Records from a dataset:

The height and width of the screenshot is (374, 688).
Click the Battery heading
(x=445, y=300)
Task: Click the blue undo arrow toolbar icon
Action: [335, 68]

= What is required =
Line by line, reproduce the data exactly.

= Output =
The height and width of the screenshot is (374, 688).
Click the Battery heading
(x=445, y=300)
Task: Click the blue undo arrow toolbar icon
Action: [335, 68]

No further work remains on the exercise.